Introduction : rappel de l’objet de recherche et de la problématique

UNE COMPETENCE ETHIQUE DISCURSIVE : LE CADRE CONCEPTUEL

L’éthique de la discussion d’Habermas, en tant que variation du Sensemaking, permet de donner un éclairage intéressant en management de la santé.

Sensemaking et théories des organisations

Aujourd’hui, la théorie du Sensemaking est l’un des cadres conceptuels les plus féconds et les plus souvent utilisés en sciences de gestion (Bartunek, Rynes et Ireland, 2006 ; Oswick, Fleming et Hanlon, 2011). Elle est issue des théories sociopsychologiques et a été développée par Weick (1995 ; 2009).

Ses objets de recherche sont les suivants : les événements inhabituels, l’équivocité, le rôle du langage, l’utilisation des métaphores, l’introduction du contexte, aussi bien que la lecture critique des connaissances et les explications contre-intuitives (Bensebaa et Autissier, 2006). Selon Weick, formuler une situation comme un problème ou plus largement comme une opportunité, un dilemme, un paradoxe, un conflit ou une préoccupation conduit à élaborer du sens (Vidaillet, 2003).

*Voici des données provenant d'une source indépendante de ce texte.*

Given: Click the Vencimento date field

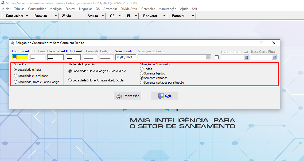Looking at the screenshot, I should point(126,57).
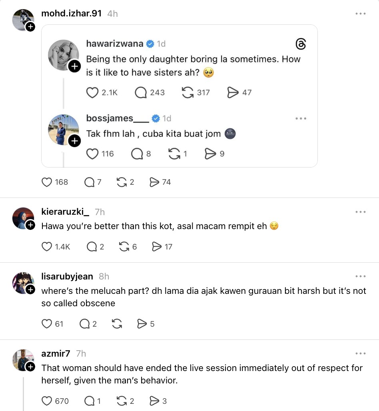Viewport: 379px width, 411px height.
Task: Open hawarizwana's profile from username
Action: [x=115, y=44]
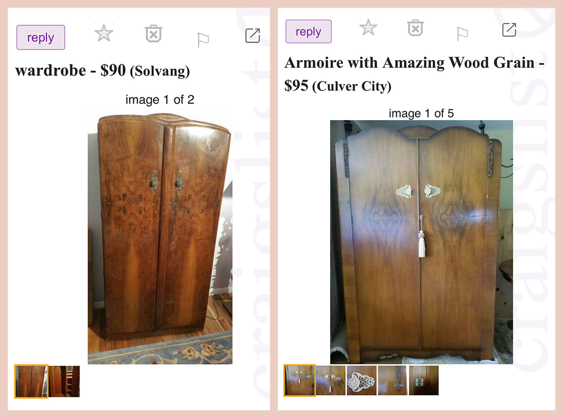Select the fourth armoire thumbnail
The image size is (563, 418).
point(393,380)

Comprendre, c’est créer du sens (Weick, 1995). Weick plaide pour une science des organisations riche en variété d’interprétations afin d’appréhender les phénomènes complexes.

La nature du Sensemaking

Les questions auxquelles les personnes intéressées par le Sensemaking essayent de répondre sont les suivantes : « Comment les personnes construisent ce qu’elles construisent ? Pourquoi ? Et avec quels effets ? ».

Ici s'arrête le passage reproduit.